Because LAIs need to be administered in a patient care setting, such as a clinic, the patient may be seen more frequently by clinicians than patients not treated with LAIs [5]. In a clinic, it is easier to evaluate how the patient is progressing towards functional recovery. The expert panel in this Delphi reached consensus that functional recovery and HRQoL are often linked, which has been further supported, for example by a long-term trial follow-up for schizophrenia patients on the LAI aripiprazole once monthly [40].

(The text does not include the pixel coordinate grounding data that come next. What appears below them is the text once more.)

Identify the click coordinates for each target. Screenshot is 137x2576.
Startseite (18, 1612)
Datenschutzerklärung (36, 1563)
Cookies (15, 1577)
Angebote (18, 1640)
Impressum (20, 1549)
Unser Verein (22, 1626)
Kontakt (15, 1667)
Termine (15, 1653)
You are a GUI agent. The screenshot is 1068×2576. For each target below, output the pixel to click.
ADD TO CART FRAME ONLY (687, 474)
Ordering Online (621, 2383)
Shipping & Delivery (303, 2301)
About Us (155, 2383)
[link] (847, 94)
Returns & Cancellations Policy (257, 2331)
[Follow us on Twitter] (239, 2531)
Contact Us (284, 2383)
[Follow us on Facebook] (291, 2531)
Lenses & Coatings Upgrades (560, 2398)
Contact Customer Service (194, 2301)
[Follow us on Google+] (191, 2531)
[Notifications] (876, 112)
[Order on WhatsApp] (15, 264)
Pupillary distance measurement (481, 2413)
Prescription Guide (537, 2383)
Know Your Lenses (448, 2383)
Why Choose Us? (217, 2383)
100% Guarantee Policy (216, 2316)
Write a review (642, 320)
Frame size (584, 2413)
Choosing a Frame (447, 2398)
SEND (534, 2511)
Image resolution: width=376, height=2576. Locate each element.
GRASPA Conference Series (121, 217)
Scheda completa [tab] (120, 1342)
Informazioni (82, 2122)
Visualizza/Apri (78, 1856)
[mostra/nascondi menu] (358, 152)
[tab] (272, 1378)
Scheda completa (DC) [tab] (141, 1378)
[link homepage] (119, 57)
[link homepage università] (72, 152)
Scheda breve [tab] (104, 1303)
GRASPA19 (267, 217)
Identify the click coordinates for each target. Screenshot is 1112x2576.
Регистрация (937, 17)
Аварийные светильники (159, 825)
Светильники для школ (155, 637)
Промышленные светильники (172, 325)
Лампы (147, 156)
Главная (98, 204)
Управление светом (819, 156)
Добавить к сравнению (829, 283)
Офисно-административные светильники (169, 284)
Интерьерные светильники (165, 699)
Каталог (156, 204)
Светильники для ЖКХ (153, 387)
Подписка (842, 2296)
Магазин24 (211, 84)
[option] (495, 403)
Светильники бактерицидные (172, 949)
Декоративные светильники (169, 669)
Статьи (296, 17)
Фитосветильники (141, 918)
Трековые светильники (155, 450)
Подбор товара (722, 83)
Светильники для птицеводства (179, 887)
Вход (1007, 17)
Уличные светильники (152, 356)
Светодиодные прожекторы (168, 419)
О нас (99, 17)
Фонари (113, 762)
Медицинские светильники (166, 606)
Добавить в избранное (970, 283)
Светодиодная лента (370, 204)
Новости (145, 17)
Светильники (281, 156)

Functional recovery approach

While there are existing scales to assess functional remission, symptom improvement, and HRQoL (e.g., Functional Remission of General Schizophrenia, Positive and Negative Syndrome Scale, and Quality of Life Scale), this current Delphi panel sought expert consensus on an approach to functional recovery. Less than full functional recovery in some domains (sexual functioning and leisure activities) is considered acceptable. Furthermore, there are aspects of functional recovery that should be individualized, to take account of the patient’s personal goals and aspirations, attitude toward treatment, and receipt of appropriate psychoeducation [36].

Limitations

Limitations of the current study include the uneven distribution of Delphi panelists across countries, such that the group was Euro-centric. Thus, these results may not be fully generalizable to other locales. Additionally, further information on the demographics of the panelists could have been captured (e.g., years in practice), allowing for a better understanding of the effect of different experiences/expertise among panelists. Another limitation is the lack of a pilot study to further affirm the compressibility of the questionnaire and usefulness of the response options [41]. The lack of a pilot study was mitigated by the 1:1 interview in the first round to determine comprehensibility and to clarify any statements. Finally, the response option “I don’t know,” which has been used in other Delphi panels [42], was not used in this current study, which could have skewed the results.

Recommendation

Given the potential benefits of LAIs in these population of patients, it would be prudent to incorporate LAIs into a system of integrated care which would include other psychological and psychosocial interventions such as family interventions or cognitive behavioural therapy as a way of preventing relapse and achieving functional recovery [43, 44].

Summary and conclusion

In summary, this Delphi consensus panel regarding the potential value of LAIs for treating patients with FEP or EP schizophrenia, with a particular focus on functional recovery identified many areas of broad consensus, as well as areas with low or very low agreement, which concerned antipsychotic initiation dosage in FEP and EP patients, and best managing practices when facing inefficacy and breakthrough episodes. However, there was broad consensus that FEP and EP patients could benefit from LAIs regarding decreasing the risk of relapse, rehospitalization, and functional dysfunction, supporting the use of LAIs in FEP and EP schizophrenia patients regardless of disease severity, number of relapses, or social support status, ultimately improving opportunities for achieving multidimensional functional recovery.